Photo: Berliner Verlag/Archiv via Reuters

The night Hitler consolidated totalitarian power

How do democracies fall? They implode. Sunday marked the 90th anniversary of the day on which, in retrospect, the tide of totalitarianism in Germany couldn’t be turned back — Adolf Hitler’s violent purge of Nazi leadership known as the Night of the Long Knives.

Hitler’s rise

Two years before the putsch, chaos reigned in German politics. The feeble Weimar Republic struggled to keep order as Nazi and Communist paramilitaries fought in the streets. Unemployment and inflation — already severe problems for the post-World War I German economy — were compounded by the Great Depression. The Nazi Party had capitalized on the ensuing political polarization to surge to national prominence, blaming social outsiders including Jews, Roma, and homosexuals for polluting Germany’s racial purity.

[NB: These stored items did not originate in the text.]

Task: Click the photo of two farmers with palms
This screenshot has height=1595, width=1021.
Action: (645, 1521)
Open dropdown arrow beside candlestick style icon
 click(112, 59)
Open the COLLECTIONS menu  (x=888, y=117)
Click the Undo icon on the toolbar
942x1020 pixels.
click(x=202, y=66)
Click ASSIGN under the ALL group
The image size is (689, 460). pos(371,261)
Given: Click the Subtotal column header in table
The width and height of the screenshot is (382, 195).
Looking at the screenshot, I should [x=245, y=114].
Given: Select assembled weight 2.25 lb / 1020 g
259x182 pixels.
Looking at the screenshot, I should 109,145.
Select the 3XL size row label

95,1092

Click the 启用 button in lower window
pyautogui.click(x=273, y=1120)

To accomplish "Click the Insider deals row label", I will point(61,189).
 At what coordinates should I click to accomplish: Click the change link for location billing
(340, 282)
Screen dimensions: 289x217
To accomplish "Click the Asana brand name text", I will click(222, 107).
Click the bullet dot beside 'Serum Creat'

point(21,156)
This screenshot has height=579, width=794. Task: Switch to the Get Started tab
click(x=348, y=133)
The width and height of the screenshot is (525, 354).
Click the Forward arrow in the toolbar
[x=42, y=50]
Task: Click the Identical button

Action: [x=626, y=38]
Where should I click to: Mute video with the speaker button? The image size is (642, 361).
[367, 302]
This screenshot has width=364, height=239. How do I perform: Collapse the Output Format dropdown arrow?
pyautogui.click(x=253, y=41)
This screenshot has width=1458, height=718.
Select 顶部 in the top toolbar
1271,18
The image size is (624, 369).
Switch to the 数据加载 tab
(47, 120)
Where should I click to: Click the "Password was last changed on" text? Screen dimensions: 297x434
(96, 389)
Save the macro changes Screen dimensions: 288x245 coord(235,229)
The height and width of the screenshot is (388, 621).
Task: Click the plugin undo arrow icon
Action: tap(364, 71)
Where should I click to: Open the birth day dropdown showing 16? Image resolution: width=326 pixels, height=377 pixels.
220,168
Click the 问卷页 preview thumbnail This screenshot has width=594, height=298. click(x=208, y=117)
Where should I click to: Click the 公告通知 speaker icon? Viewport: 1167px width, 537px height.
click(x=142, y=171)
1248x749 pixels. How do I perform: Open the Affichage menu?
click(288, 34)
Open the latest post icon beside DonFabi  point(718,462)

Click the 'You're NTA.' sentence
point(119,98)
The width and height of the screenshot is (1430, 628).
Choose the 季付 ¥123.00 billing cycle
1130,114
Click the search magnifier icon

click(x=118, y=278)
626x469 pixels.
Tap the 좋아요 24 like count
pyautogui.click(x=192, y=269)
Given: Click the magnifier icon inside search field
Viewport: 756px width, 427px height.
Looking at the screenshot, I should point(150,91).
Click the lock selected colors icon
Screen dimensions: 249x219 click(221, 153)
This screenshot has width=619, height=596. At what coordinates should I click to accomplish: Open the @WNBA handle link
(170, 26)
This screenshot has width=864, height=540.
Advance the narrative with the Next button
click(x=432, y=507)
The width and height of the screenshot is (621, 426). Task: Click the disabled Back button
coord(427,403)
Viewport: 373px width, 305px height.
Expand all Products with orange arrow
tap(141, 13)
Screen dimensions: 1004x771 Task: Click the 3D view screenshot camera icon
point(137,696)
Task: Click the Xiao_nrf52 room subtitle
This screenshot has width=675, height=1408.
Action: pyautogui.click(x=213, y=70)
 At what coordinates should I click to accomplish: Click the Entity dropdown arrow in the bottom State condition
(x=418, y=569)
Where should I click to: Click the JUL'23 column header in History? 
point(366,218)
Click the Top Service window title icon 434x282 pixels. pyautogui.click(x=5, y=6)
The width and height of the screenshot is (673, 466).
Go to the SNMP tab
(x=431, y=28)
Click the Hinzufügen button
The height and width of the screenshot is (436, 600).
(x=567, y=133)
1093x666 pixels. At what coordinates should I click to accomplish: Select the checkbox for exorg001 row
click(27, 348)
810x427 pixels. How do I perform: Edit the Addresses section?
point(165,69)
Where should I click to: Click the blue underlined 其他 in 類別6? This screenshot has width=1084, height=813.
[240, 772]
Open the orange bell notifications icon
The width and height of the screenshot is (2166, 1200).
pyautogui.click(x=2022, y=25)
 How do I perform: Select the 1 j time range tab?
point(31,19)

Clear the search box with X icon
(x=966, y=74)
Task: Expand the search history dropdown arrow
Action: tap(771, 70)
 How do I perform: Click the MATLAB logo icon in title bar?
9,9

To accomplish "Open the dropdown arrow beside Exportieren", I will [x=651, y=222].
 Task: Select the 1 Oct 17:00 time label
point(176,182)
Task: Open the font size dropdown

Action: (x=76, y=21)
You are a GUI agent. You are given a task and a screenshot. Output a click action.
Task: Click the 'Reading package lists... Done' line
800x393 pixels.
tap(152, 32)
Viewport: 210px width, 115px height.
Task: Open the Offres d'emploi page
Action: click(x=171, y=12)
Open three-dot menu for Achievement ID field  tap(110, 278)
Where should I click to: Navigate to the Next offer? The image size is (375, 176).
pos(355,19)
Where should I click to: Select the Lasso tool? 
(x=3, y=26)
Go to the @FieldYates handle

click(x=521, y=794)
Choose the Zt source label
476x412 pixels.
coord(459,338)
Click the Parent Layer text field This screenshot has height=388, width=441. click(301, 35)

In December 1932, center-right Chancellor Franz von Papen stepped aside after a series of snap elections had given the Nazi Party the largest share of seats in Parliament. President Paul von Hindenburg reluctantly appointed Hitler chancellor in January 1933 — whereupon Hitler used a fire lit in the Reichstag building by a Dutch communist in February to intimidate the legislature into giving him emergency powers.